There are two types of RS, active and passive, and they are generally used for different applications. Active RS involves sending out a signal and waiting for its return to the sensor. RADAR and LIDAR are examples of active RS, as they send out energy, microwave and laser pulses respectively, and record the signals as they bounce back (Derr & Little, 1970). Since this effectively measures the distance between the sensor and the target, one of the major uses of active RS is to generate three-dimensional models of surfaces and elevation. RADAR RS also has the advantage that it passes through cloud cover, allowing for imaging even in cloudy atmospheric conditions (ESA Earthnet Online, 2014).

Passive RS does not send out a signal to be returned; rather, it records information using energy already present in the environment. This means that passive imagery is generally collected during the day, when the sun provides plenty of incoming radiation to reflect off the Earth’s surface. This type of RS can be in the form of aerial photographs, but like the active approaches, it can go beyond what we think of as pictures. One of the most powerful elements of remotely sensed imagery is that it lets us see information outside the visible spectrum. Human eyes can see only a narrow portion of the electromagnetic radiation (EMR) spectrum, see Fig. 4.3, but wavelengths that fall outside our range of vision can tell us a great deal about the natural world.

Using information from multiple bands of the EMR spectrum, remotely sensed imagery can help us to identify objects and materials on the surface of the Earth. Every material will respond uniquely to incoming solar radiation, absorbing, transmitting, and reflecting EMR in differing amounts depending on the physical properties of that material and the incoming radiation’s wavelength (Natural Resources Canada, 2015). Using this knowledge, we can look at an image showing the volume of different wavelengths reflected back from a surface, known as the spectral response, and know that one portion of the surface is covered in asphalt while another is a field of grass. That example may sound a bit obvious to the point of not needing a satellite, but RS can also help us to distinguish between much subtler features, differences that oftentimes cannot be determined using our eyes.

One classic example is the use of the infrared portion of the EMR spectrum to monitor vegetation. Not only will different species of plants have different spectral responses at a given time in their lifecycle, the health of a particular species can also be determined based on its spectral response (Tucker, 1979).
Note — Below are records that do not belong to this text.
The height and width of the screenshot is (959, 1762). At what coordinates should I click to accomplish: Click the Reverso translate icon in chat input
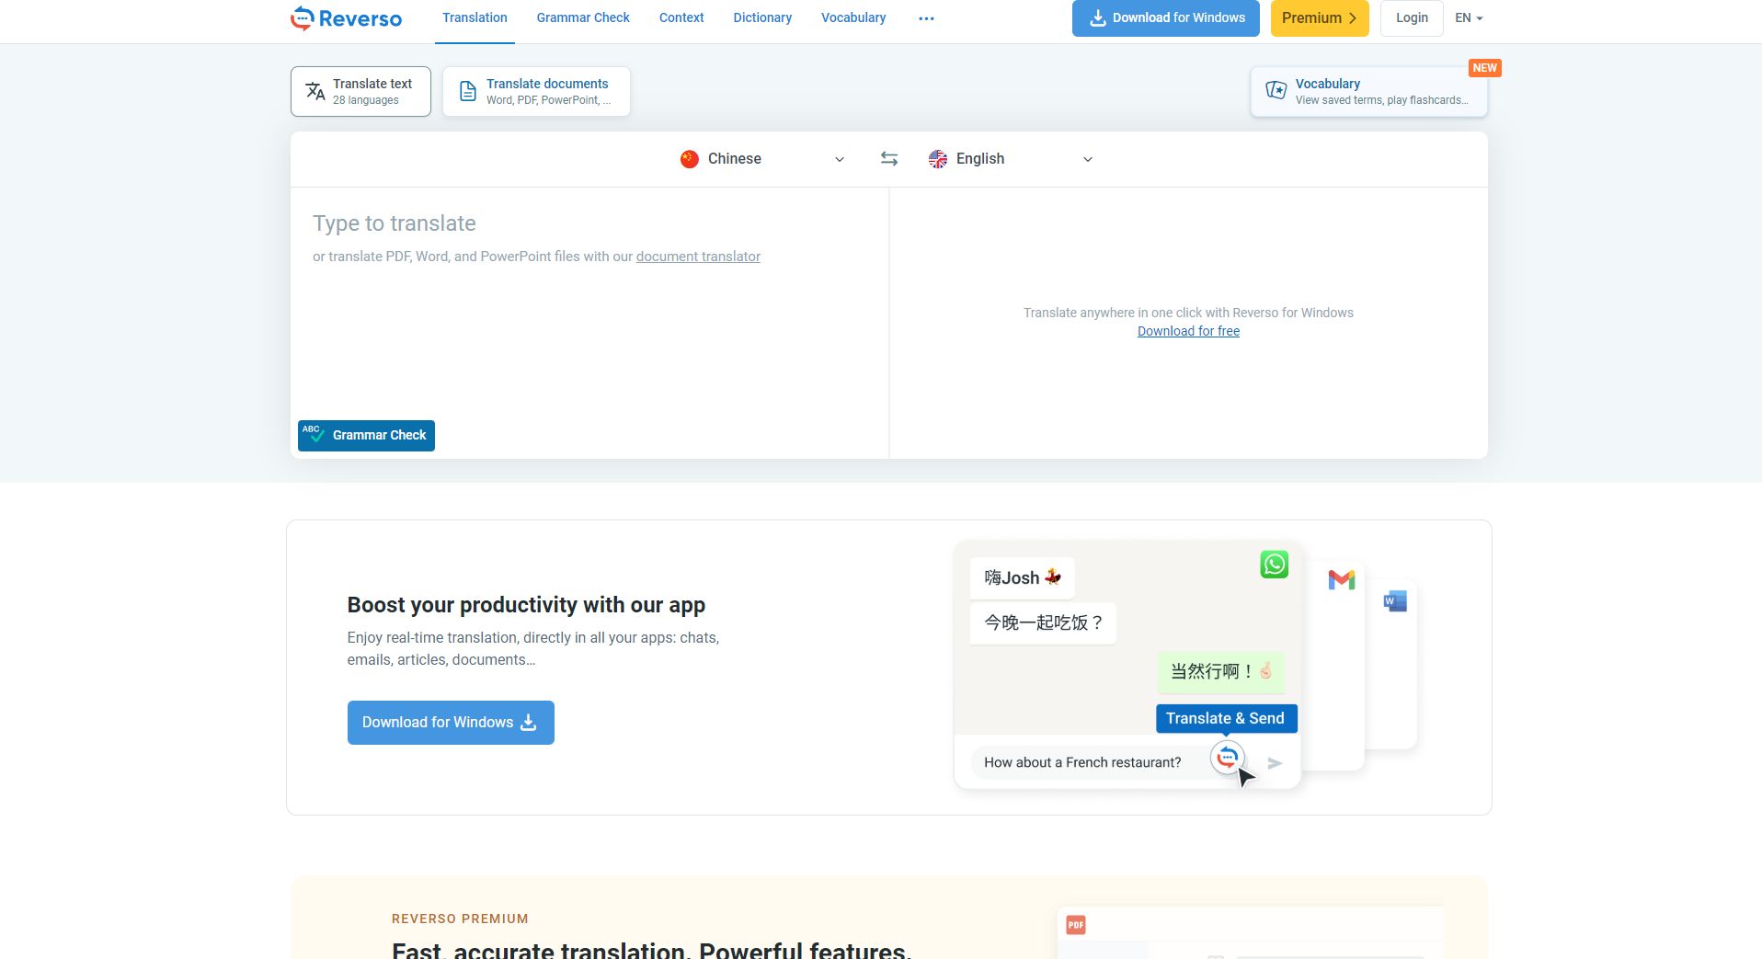1227,757
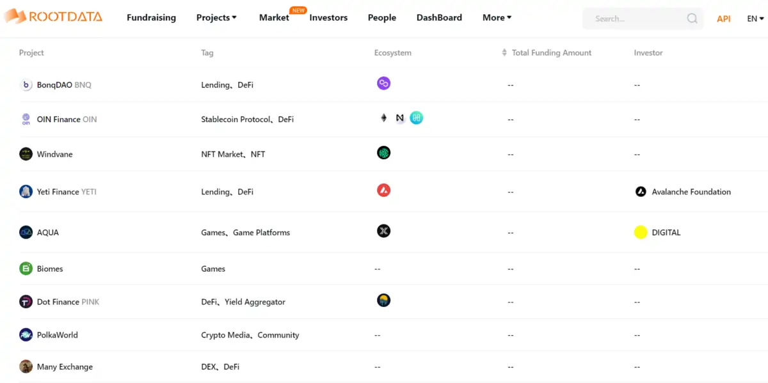Click the X ecosystem icon for AQUA
The image size is (768, 383).
tap(383, 231)
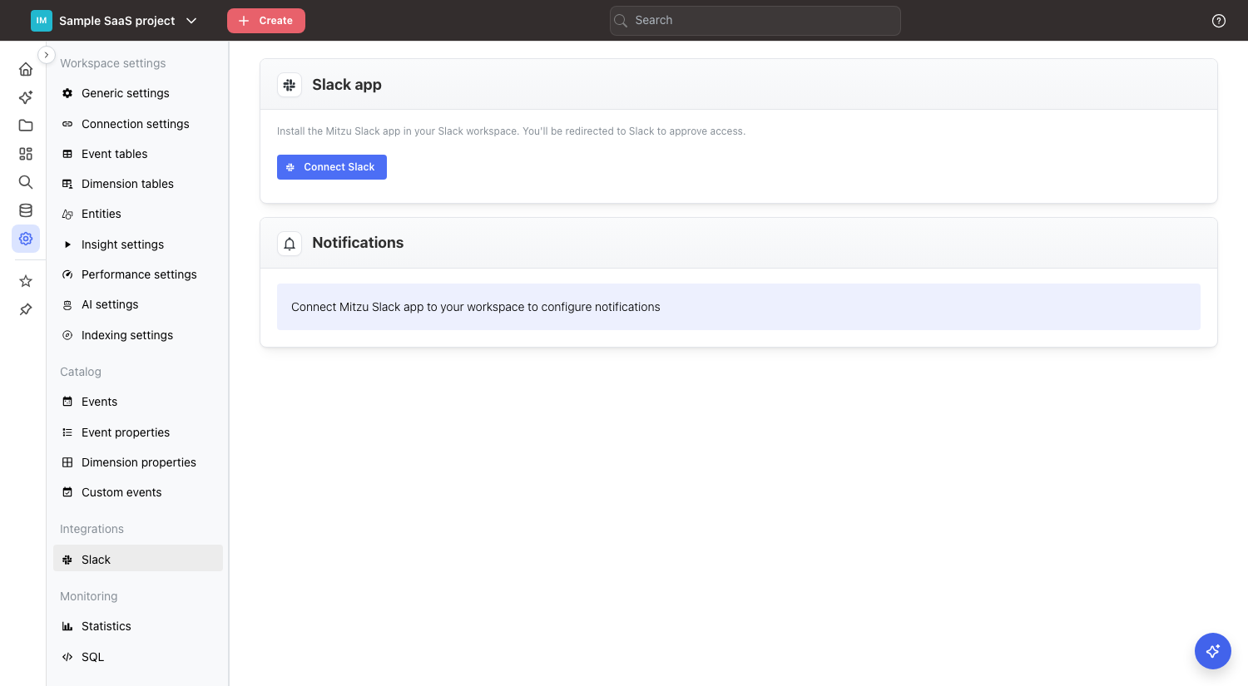Click the pin icon in left rail
Image resolution: width=1248 pixels, height=686 pixels.
[26, 309]
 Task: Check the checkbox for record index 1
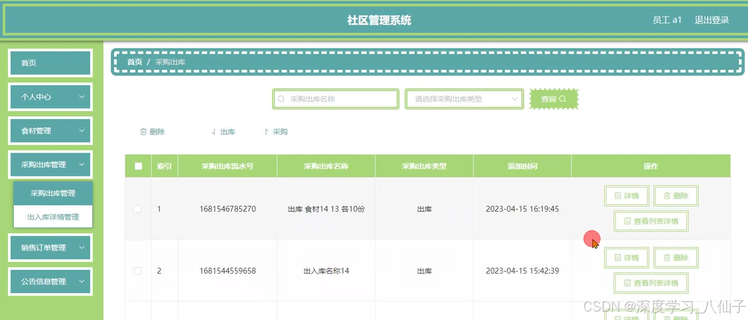tap(137, 208)
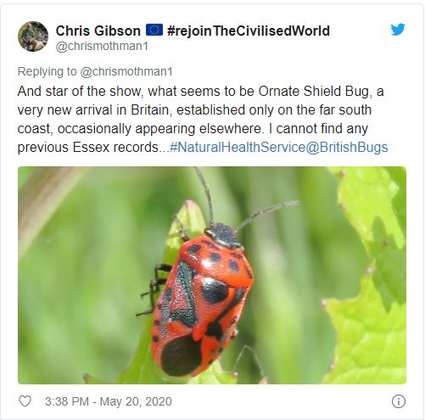Click the blurred brown stem in photo corner

point(42,198)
Because vegetation monitoring often uses a nonvisible portion of the spectrum, it is displayed using false color imagery. This shifts the primary colors of the visible spectrum into the nonvisible portion, allowing us to see how intense the infrared response is in the case of vegetation. An example of false color imagery can be seen in Fig. 4.4; in this example, the colors pink and red indicate healthy green vegetation. This kind of information has a variety of practical uses, from monitoring for drought conditions, tracking responses to climate change, and following the health of individual fields for precision agriculture.

4.4 The Difference Between Vector and Raster Data

Digital geospatial data are generally stored in two different forms: raster or vector. The two formats are fundamentally different from one another in their structures, and each one has strengths and weaknesses regarding their ability to represent the world. Vector data are good at representing discrete objects and features with high levels of precision. A vector file is made of a series of points, lines, and polygons existing on a Cartesian coordinate system, typically a coordinate system tied to the Earth’s grid, as discussed in Chapter 3. Points are quite simple, consisting of a set of X/Y coordinates defining the location, while lines are made up of a series of points that are connected. Polygons are a series of lines that form an enclosed feature; examples of vector data can be seen in Fig. 4.5.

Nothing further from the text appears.